Оба противника отошли по пяти шагов от барьера и, повернясь в одно время, стали медленно подходить друг к другу. На втором шагу француз спустил курок – пуля свистнула, и пробитая навылет фуражка слетела с головы офицера.
– Черт возьми! этот француз метит хорошо! – сказал сквозь зубы кавалерист. – Смотри, брат, не промахнись!
Раздался второй выстрел, и вмиг вся левая рука француза облилась кровью.
– Эх, братец! – сказал кавалерист, – немножко бы полевее. Я говорил тебе взять мои пистолеты. Какая, черт, стрельба без шнелера![33 - приспособления к спусковому механизму (нем.)]
Прошло еще несколько секунд; сердце Рославлева почти перестало биться. Расстояние между поединщиками становилось все менее; вот уже оставалось не более шести или семи шагов… вдруг раздался третий выстрел.
– Ты ранен? – вскричал кавалерист.
– Нет, – отвечал офицер, взглянув хладнокровно на правое плечо свое, с которого пулею сорвало эполет. – Теперь милости прошу сюда к барьеру! – продолжал он, устремив свой неподвижный взор на француза.
– Je suis mort![34 - Я погиб (франц.)] – промолвил вполголоса раненый.

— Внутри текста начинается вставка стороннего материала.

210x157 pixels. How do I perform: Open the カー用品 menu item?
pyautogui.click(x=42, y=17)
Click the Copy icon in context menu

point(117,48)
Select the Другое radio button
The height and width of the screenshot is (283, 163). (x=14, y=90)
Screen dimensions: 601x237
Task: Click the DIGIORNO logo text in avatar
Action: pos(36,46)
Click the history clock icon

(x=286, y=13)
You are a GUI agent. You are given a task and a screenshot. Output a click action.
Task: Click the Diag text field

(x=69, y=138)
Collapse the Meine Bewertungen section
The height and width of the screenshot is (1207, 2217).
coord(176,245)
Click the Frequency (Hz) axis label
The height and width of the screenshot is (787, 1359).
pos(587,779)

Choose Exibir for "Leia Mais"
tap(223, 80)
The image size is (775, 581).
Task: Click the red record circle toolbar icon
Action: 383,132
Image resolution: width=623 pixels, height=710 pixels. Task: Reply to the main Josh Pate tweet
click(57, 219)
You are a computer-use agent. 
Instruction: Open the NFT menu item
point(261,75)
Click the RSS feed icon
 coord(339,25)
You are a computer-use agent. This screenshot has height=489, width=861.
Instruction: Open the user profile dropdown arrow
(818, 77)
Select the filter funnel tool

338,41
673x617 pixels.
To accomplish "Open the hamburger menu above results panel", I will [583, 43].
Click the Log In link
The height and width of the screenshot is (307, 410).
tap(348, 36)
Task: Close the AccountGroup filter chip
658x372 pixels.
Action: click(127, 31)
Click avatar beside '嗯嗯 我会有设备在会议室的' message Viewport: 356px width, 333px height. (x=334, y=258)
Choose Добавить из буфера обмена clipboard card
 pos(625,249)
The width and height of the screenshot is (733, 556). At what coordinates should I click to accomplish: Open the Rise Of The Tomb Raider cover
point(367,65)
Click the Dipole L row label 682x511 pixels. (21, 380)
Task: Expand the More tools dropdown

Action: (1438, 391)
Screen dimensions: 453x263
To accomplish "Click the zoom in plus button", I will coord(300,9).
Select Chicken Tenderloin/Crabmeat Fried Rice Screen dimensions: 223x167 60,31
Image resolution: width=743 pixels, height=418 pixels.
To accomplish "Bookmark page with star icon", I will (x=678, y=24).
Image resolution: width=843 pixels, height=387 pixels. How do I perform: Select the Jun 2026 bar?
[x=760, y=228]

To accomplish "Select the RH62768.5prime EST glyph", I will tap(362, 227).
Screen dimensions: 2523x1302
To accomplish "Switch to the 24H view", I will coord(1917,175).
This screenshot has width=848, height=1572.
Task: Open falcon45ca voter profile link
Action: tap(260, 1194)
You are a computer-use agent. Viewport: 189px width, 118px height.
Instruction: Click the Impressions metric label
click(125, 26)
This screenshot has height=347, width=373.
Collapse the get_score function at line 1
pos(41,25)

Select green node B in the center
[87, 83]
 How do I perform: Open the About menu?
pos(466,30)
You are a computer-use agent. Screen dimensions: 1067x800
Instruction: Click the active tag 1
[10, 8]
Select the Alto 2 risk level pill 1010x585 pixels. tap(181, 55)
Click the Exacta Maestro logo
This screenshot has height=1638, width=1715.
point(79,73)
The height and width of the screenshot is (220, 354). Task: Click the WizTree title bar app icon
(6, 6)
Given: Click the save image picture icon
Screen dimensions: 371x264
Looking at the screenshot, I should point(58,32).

– Боже мой! он истекает кровью! – сказал его секундант, вынимая белый платок из кармана.
– Не трудитесь! – перервал офицер, – он доживет еще до последнего моего выстрела. Ну, что ж, сударь? Да подходите смелее! ведь я не стану стрелять, пока вы не будете у самого барьера.
– Господин офицер! – вскричал иностранец. – Подумайте! в двух шагах! Это все равно…
– Если б я приставил ему мой пистолет ко лбу? Разумеется. Еще один шаг, господин кавалер Почетного легиона! Прошу покорно!
– Eh bien! soit![35 - Хорошо! Пусть будет так! (франц.)] – сказал француз, бросив в сторону свой пистолет. Он подошел, шатаясь, к барьеру и, сложив крест-накрест руки, стал прямо грудью против своего соперника. Кровь ручьем текла из его раны; смертная бледность покрывала лицо; но он смело смотрел в глаза офицеру, и только едва заметная судорожная дрожь пробегала от времени до времени по всем его членам. Офицер прицелился, – конец его пистолета почти упирался в лоб француза. Вся кровь застыла в жилах Рославлева. Он хотел закричать; но ужас оковал язык его. Меж тем офицер спустил курок, на полке вспыхнуло, но пистолет не выстрелил.
– Ты жив еще, мой друг! – вскричал секундант француза.
– Ненадолго! – примолвил хладнокровно офицер. – Подсыпь на полку, братец!
– Ради самого бога! – сказал отчаянным голосом иностранец, – пощадите этого несчастного!.. У него жена и шестеро детей!
Вместо ответа офицер улыбнулся и, взглянув спокойно на бледное лицо своей жертвы, устремил глаза свои в другую сторону. Ах! если б они пылали бешенством, то несчастный мог бы еще надеяться, – и тигр имеет минуты милосердия; но этот бесчувственный, неумолимый взор, выражающий одно мертвое равнодушие, не обещал никакой пощады.
– Господин офицер! – продолжал иностранец, – если жалость вам неизвестна, то подумайте, по крайней мере, что вы хотите отправлять в эту минуту должность палача.